Chapter one goes back to the Nanzhao (649-903) and Dali kingdoms (937-1253) to understand the broader context in which the Buddhist Baijie arose. It shows that though Nanzhao and Dali rulers adopted most of their Buddhist texts from Chinese territory, they embraced Indian Buddhist images and claimed Indian origins for their Buddhist tradition. Moreover, it was their worship of distinctive deities with Indian iconography that distinguished their Buddhist tradition from that of Tang and Song China. This emphasis on India did not just stem from India's prestige as Buddhism's birthplace, but also from Dali's position in relation to China. While Nanzhao and Dali rulers could not claim equality with Chinese rulers as Sons of Heaven, their relative proximity to India meant that they could claim superiority as Buddhist monarchs.
The second chapter focuses on the Buddhist Baijie Shengfei, a hybrid figure whose identity combines elements of the Indian goddess Lakmī and local dragon maidens. This chapter demonstrates how her hybridity and gendered characteristics relate to Dali rulers' religious self-representation. It argues that though Baijie Shengfei appears in tantric Buddhist materials as the consort of the wrathful Indian Buddhist protector Mahākāla, she herself does not embody the sexuality or violence seen in images of many Indian and Tibetan tantric goddesses. Dali rulers embraced images of fierce tantric masculinity, as shown in Dali-kingdom depictions of Mahākāla, but this did not extend to female figures like Baijie. This stemmed from Dali rulers' close interactions with China, in which Dali could exploit stereotypes of martial masculine barbarism to their advantage, but not stereotypes of sexually uninhibited barbarian femininity.
This chapter examines Baijie's next form, Baijie Amei, which developed in the fifteenth century after the Dali kingdom had become part of the Ming dynasty. Baijie Amei's legend shows how Dali elites drew on Chinese historiographical conventions in formulating a local Bai ethnic identity. According to her legend, Baijie Amei was born from a giant plum and conceived Duan Siping, founder of the Dali kingdom, after touching a dragon. This story mirrors Chinese tales about great rulers that claim dragon paternity, but diverges from Chinese conventions by giving Baijie Amei her own miraculous birth. Chinese officials accepted that male rulers could have miraculous births, but not that their mothers could, too. Baijie Amei remained a powerful symbol for Bai elites in Dali who claimed direct descent from her and worshiped her as a goddess that linked them to the illustrious Bai lineage of Dali's independent history.
As the Ming dynasty continued and gave way to the Qing, more migrants from the empire's eastern and central regions made their way to Yunnan. Baijie Furen, the third form of Baijie, emerged as a result of this increasing contact between Han outsiders and Dali locals. This chapter argues that Baijie Furen, portrayed in legend as an eighth-century widow martyr, supplanted the earlier forms of Baijie because of her multifaceted identity: for Dali elites, she signified the region's long history of Confucian virtues, which marked it as civilized; for Ming and Qing elites, her exceptional example proved that imperial civilizing projects could succeed. In both cases Baijie Furen served as a proxy for the Bai people because male elites correlated a population's civilization with women's sexual propriety.

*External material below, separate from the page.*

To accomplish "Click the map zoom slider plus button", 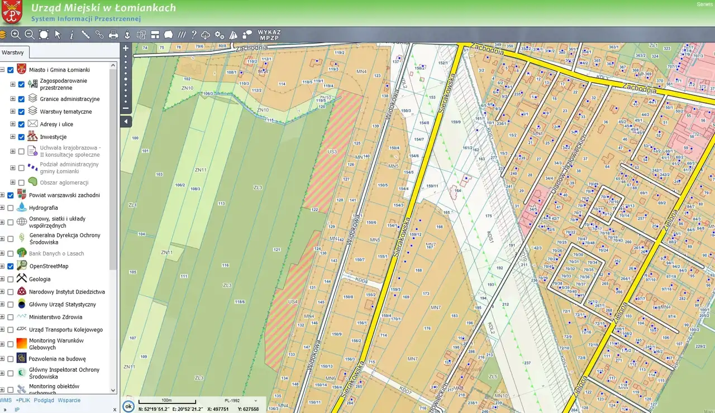I will coord(126,49).
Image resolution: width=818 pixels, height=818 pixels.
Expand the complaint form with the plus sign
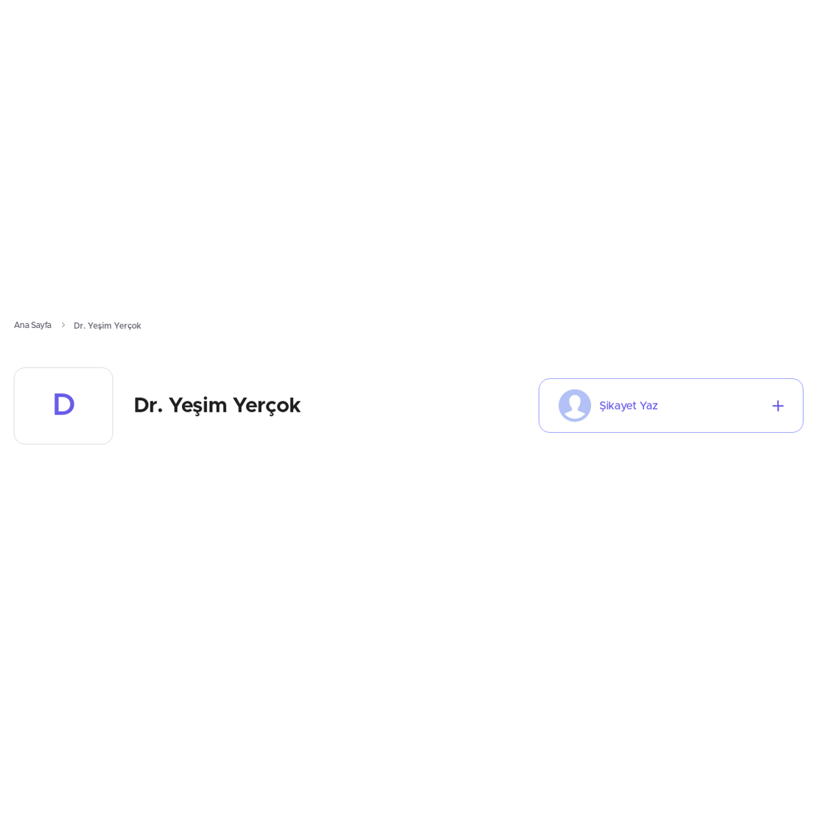point(778,406)
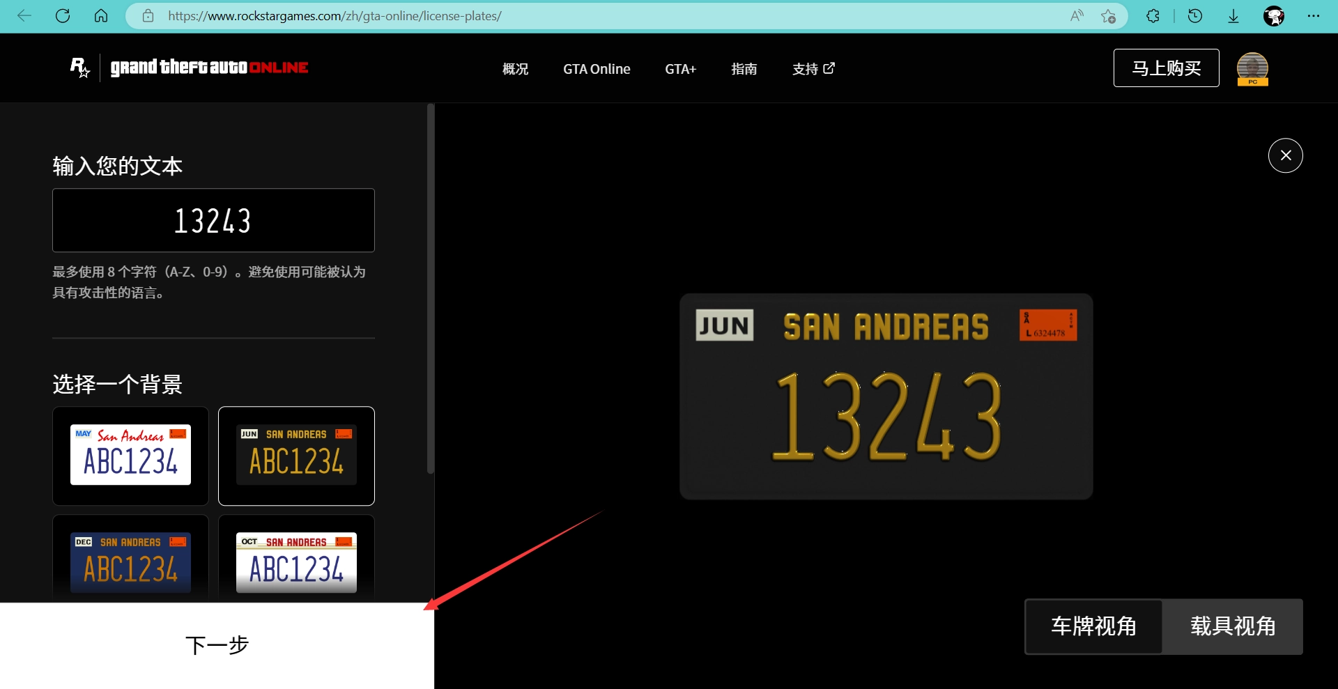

Baijie's significance shifts again in the modern period with the adoption of the terms ethnicity and religion. In the reform era (1978-present) Baijie again represents difference from Chinese identity, but in this period the language of ethnicity demarcates Bai from Han. However, the use of this language differs within the Dali population: male Bai elites present Baijie as a symbol of Bai ethnic culture, while most people who worship Baijie as their village guardian use gendered terms instead of ethnic discourse. Male Bai elites claim a modern, rational identity similar to the image of the Han and displace tradition, religiosity, and ethnic difference onto rural populations and women. This chapter relies in part on ethnographic research that examines how people not involved in textual production represent Baijie, which offers a new perspective on how gender plays a role in demarcating Bai ethno-cultural identities.

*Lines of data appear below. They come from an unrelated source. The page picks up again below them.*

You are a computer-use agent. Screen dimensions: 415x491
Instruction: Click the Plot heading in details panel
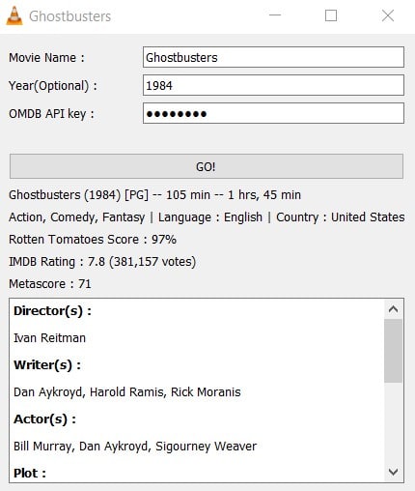click(30, 474)
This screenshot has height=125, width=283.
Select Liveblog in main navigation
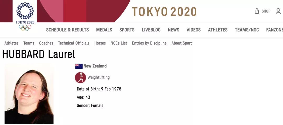coord(151,30)
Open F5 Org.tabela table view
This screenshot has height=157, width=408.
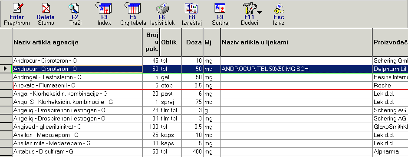(x=133, y=8)
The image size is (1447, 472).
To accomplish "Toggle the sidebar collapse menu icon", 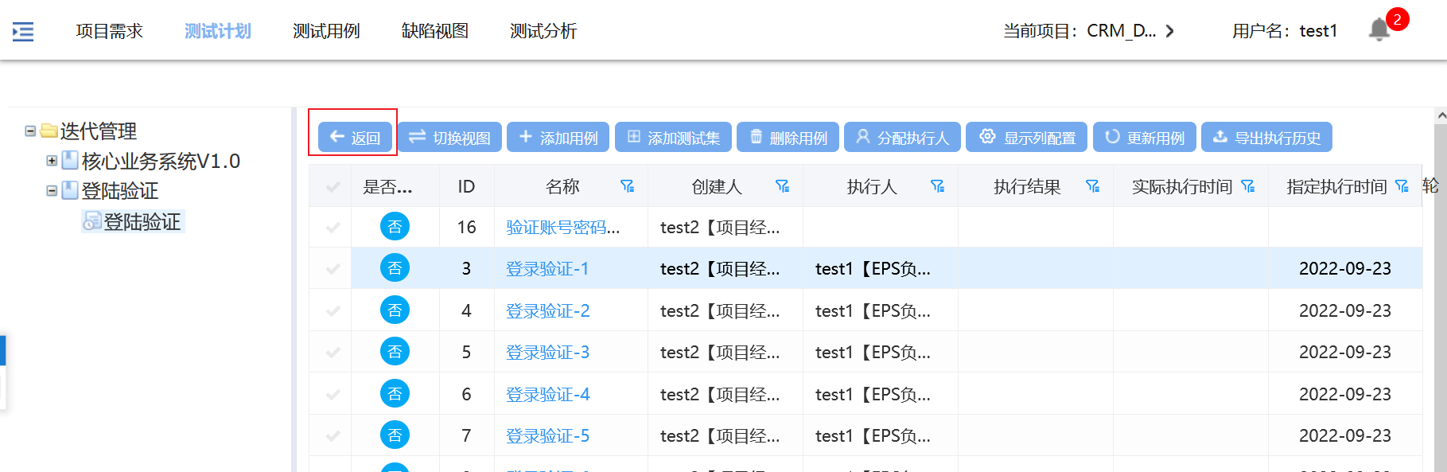I will click(x=23, y=32).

The conclusion returns to the book's central question of how people in the frontier zone of Dali develop gendered local identities out of multiple possibilities. Baijie's examples, from the Dali kingdom to the present, show that people Dali locals have combined local and translocal elements in different ways in response to historical changes. Representations of Dali identity strategically use gendered symbols that correlate to local and translocal forces, so that Baijie's roles as dragon maiden, mother, and martyr tie her to Dali while also making her legible within universalizing semiotic systems.